Poème illustré par un tableau de :
Pascal Giroud
Le vieux jas de la Vouivre était bien protégé
Par un ressaut rocheux, surplombant la falaise.
Félicien le berger s’y venait abriter
Dès que tombait la nuit. Il s’y sentait bien aise,
Son troupeau endormi rassemblé près de lui.
Mais un beau soir d’été, un fâcheux incident
Le retarda d’une heure : une de ses brebis
Tomba au fond d’un trou ! Un sérieux contretemps !
Il fallut la hisser, la sortir, constater
Qu’elle était saine et sauve et qu’elle pourrait suivre
Le reste du troupeau… Puis tout étant parfait,
On put continuer à monter vers la Vouivre.
On avait parcouru les trois-quarts du chemin
Quand un énorme bruit, tel un coup de tonnerre,
Eclata tout à coup. Le brave Félicien
Fut projeté au sol comme par un éclair
Et soudain submergé par un flot de poussière…
Tout d’abord assommé, il se précipita
Vers le jas… englouti sous des tonnes de terre
Et tout écrabouillé : un monceau de gravats !

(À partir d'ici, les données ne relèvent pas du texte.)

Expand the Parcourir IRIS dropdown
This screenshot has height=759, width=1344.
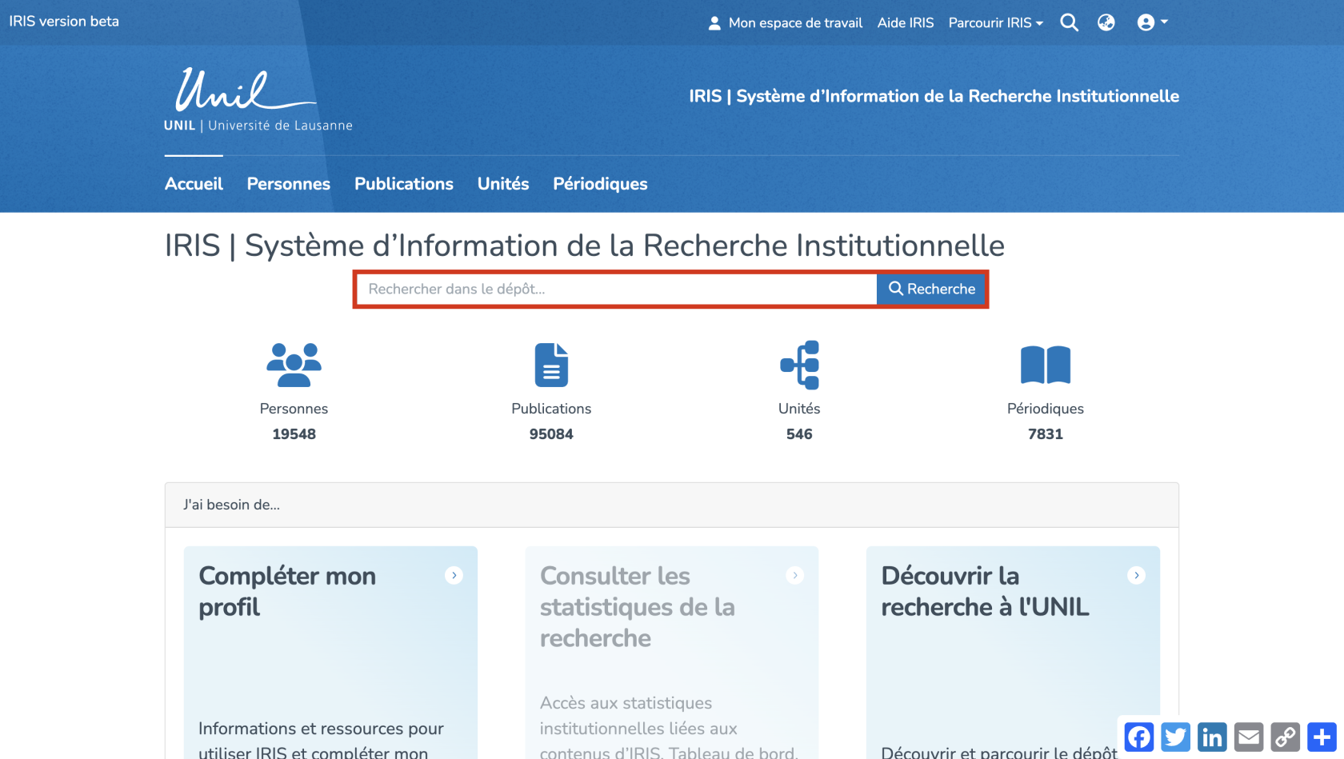[995, 22]
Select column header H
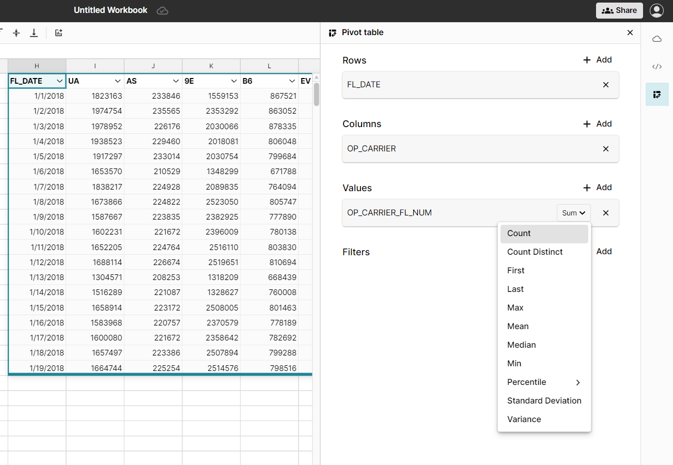Viewport: 673px width, 465px height. (36, 66)
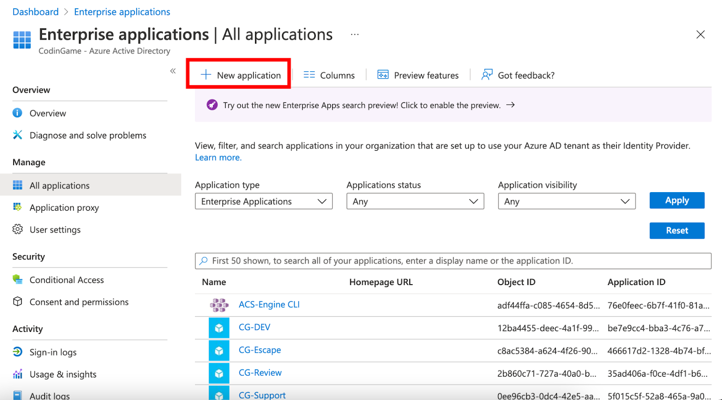Open Conditional Access settings

click(66, 280)
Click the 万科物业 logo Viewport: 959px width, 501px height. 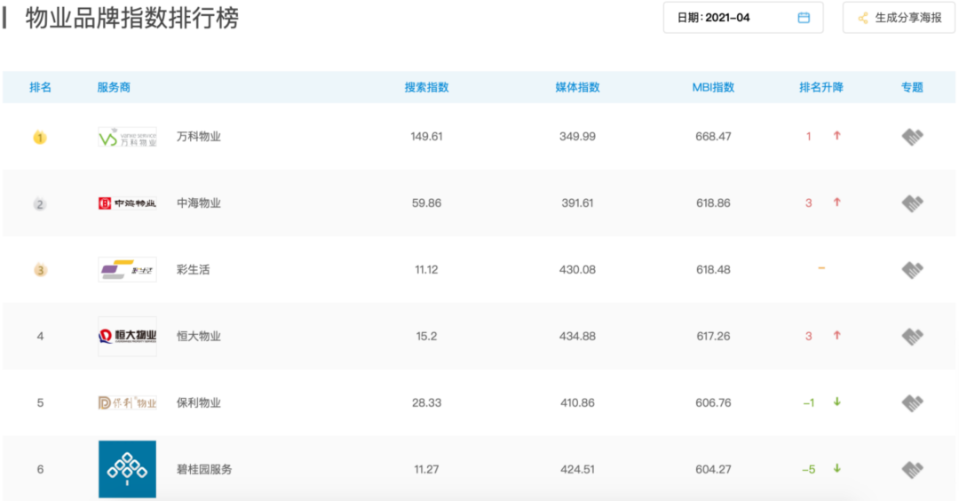127,137
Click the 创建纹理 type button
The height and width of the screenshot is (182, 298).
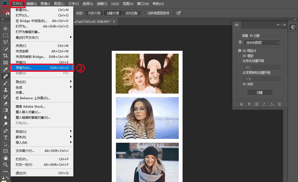pyautogui.click(x=113, y=13)
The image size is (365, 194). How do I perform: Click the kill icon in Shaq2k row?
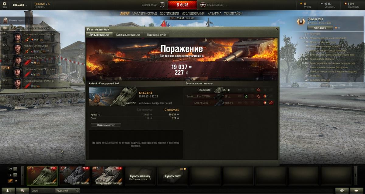tap(271, 103)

La saillie-promontoire s’était détachée,
Effaçant d’un seul coup toute trace de vie
Au pied de la falaise. Et le berger sauvé
Serra tout contre lui son ange la brebis…
Il en fit son amie, jamais ne la vendit !
Et quand il s’endormait au milieu des pâtures,
Passait les nuits d’été lové et tout blotti
Contre la laine chaude et rêche de sa mie.